** Opening TEXT PROVIDED block **

Thursday, March 10, 2016

What Do I Sound Like...?


I don't write about racism a lot (at all really) because I've been blessed (knock on wood) - though standard humanitarian behavior shouldn't be special....but it is - not to have experienced the harmful kind of racism that many have to endure around the world. If anything, the opposite was true. I had the advantage of that "positive" side of racism called exoticism. I grew up in a European world where Black women were covered (and fetishized) as beautiful exotics. And the darker the skin, the better!

It wasn't until moving to the US that I began to feel a different experience. There have been no major incidences, but year after year, I find myself more entrenched in the victimization of Blackness. Example: I never had an opinion on interracial relationships before, yet now I somehow am conditioned to resent the sight of a  Black man with a White woman - even though I myself have dated interracially my whole life. And I havee even heard myself say, "Well, it's not that I choose White guys, it's that Black guys don't choose me." Completely false. ...Then there's colorism. I laughed confusedly at the animosity between the Wanna-bes and he Jiggaboos in Spike Lee's School Daze way back in the day, but now suddenly, I'm 100% #TeamDarkSkin whenever debates with #TeaLightSkin come up. (WTF?!) America does that to you. We are far too race conscious in this country. I could go on and one with examples...

** Closing TEXT PROVIDED block **
** Opening EXTRACTED RECORDS block **

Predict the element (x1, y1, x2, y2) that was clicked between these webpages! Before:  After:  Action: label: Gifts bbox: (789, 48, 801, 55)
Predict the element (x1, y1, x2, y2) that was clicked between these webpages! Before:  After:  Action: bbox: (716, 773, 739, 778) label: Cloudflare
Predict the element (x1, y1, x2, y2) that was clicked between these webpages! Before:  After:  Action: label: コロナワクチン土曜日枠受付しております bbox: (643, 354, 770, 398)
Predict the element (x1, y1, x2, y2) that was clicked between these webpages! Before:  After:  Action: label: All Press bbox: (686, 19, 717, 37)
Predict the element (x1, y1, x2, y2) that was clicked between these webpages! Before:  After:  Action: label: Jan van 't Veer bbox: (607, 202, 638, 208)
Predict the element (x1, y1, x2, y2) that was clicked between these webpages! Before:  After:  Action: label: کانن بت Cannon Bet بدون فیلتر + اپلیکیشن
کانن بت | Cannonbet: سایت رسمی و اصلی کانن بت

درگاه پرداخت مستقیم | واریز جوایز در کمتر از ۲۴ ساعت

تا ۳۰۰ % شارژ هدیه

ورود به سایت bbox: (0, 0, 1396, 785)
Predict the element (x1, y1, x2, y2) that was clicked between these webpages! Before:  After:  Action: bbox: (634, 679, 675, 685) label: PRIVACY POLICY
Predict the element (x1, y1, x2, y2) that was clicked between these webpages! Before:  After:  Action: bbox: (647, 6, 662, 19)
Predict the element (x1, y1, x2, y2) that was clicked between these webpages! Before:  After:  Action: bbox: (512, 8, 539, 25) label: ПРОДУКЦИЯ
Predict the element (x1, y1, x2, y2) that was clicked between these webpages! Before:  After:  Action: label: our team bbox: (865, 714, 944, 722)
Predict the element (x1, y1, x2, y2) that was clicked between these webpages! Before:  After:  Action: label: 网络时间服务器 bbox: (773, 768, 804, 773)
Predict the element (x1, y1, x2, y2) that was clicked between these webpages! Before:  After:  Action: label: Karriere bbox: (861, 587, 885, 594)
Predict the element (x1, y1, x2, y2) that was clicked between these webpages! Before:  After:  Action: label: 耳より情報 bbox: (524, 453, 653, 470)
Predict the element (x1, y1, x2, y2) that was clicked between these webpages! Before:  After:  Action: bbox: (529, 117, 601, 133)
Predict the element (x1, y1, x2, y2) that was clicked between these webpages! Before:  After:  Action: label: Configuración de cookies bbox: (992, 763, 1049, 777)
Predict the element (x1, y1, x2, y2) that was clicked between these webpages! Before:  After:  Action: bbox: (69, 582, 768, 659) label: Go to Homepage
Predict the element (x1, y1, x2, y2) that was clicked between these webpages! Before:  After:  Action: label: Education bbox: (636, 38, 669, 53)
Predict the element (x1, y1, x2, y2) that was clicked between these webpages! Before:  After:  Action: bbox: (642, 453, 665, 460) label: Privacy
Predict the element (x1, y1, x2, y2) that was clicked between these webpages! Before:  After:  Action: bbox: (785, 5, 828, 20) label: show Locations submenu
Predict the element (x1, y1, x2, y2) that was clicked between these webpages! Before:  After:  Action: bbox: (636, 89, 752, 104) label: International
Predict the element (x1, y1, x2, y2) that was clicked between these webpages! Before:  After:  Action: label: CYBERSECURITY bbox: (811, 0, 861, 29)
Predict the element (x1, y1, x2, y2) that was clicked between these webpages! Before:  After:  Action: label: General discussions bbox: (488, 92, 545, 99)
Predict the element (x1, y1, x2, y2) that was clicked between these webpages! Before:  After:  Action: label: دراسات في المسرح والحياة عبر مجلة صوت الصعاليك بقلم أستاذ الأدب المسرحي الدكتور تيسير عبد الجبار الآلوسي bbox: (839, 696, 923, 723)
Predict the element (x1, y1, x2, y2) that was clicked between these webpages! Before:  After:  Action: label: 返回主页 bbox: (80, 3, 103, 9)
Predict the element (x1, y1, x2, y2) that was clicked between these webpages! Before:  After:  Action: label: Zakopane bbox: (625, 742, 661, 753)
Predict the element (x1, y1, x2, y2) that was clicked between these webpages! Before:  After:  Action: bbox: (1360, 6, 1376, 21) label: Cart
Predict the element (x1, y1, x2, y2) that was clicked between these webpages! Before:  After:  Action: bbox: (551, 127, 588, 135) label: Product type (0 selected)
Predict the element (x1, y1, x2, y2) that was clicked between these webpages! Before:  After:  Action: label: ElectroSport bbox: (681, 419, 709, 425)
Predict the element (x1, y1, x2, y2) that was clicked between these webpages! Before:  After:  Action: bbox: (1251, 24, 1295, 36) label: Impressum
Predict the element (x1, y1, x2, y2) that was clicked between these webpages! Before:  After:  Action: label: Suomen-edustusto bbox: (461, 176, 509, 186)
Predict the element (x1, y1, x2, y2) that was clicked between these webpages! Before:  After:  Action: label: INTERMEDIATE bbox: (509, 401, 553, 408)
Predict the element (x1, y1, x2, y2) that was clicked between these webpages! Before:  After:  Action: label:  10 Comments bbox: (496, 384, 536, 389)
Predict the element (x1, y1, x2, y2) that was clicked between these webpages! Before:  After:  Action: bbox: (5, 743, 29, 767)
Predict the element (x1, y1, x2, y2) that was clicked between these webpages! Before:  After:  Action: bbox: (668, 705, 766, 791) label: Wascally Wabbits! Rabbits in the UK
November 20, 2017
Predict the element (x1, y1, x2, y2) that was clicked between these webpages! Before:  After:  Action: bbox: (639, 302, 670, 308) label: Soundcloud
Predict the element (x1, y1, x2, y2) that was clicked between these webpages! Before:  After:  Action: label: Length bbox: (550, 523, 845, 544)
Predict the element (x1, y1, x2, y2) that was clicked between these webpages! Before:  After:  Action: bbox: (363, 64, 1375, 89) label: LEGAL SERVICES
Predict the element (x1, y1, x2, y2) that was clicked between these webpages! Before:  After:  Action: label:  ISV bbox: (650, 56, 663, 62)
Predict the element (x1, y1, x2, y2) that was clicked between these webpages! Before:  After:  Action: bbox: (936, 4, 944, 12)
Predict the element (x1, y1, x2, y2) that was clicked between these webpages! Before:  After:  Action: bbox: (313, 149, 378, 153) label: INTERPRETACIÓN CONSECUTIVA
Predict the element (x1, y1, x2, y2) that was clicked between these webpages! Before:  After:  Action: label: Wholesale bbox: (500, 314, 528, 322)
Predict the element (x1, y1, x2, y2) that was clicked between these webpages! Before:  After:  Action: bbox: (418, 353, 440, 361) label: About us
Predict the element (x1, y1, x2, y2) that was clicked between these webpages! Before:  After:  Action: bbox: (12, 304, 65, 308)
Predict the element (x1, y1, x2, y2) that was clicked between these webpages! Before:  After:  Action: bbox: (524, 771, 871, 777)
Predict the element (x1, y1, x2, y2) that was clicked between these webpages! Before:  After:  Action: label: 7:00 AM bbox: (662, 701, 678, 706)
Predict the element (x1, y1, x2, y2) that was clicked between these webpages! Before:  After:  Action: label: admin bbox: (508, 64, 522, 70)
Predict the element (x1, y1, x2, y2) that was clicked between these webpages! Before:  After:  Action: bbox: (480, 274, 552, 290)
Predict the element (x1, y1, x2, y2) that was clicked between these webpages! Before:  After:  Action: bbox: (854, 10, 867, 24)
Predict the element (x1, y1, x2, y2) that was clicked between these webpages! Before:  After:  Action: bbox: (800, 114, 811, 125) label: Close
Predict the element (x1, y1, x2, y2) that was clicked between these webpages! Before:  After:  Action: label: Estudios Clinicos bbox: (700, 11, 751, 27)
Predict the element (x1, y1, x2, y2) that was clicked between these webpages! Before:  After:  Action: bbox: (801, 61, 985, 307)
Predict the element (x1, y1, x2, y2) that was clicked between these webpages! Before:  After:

** Closing EXTRACTED RECORDS block **

WORK REQUEST
Write the next part of the blog post about experiencing race after moving to the US, starting right after its final sentence.

RESULT OF THE EXERCISE
All that being said, let me make this clear: I live in a very open society and I'm so grateful for that. But every now and then, weird/funny/irritating/uncomfortable/ridiculous little racial moments happen. And today one did. I work at a very conservative financial institution. During a phone call, a business partner mentioned that he hadn't met me. I said, that I thought we had and he assured me he hadn't saying, "No, when I came to your office I met a Black woman". I had to hold back my own laughter as I replied, "Yes, that was me." (I'm the only one!) My voice clearly didn't match his idea of the sound of Blackness or the image in his memory. He wasn't being racist, nor did I take offense. Should I have?... And was it some strange back-handed compliment? (Is that in and of itself racist?) And what does Black sound like? And am I "code-switching"?

p.s. He was embarrassed and made sure later to work into the conversation that he judges people by character and not by race/religion/etc; that he doesn't care what people look like, Black, White, Blue, Purple (why is it always crazy colors that follow?).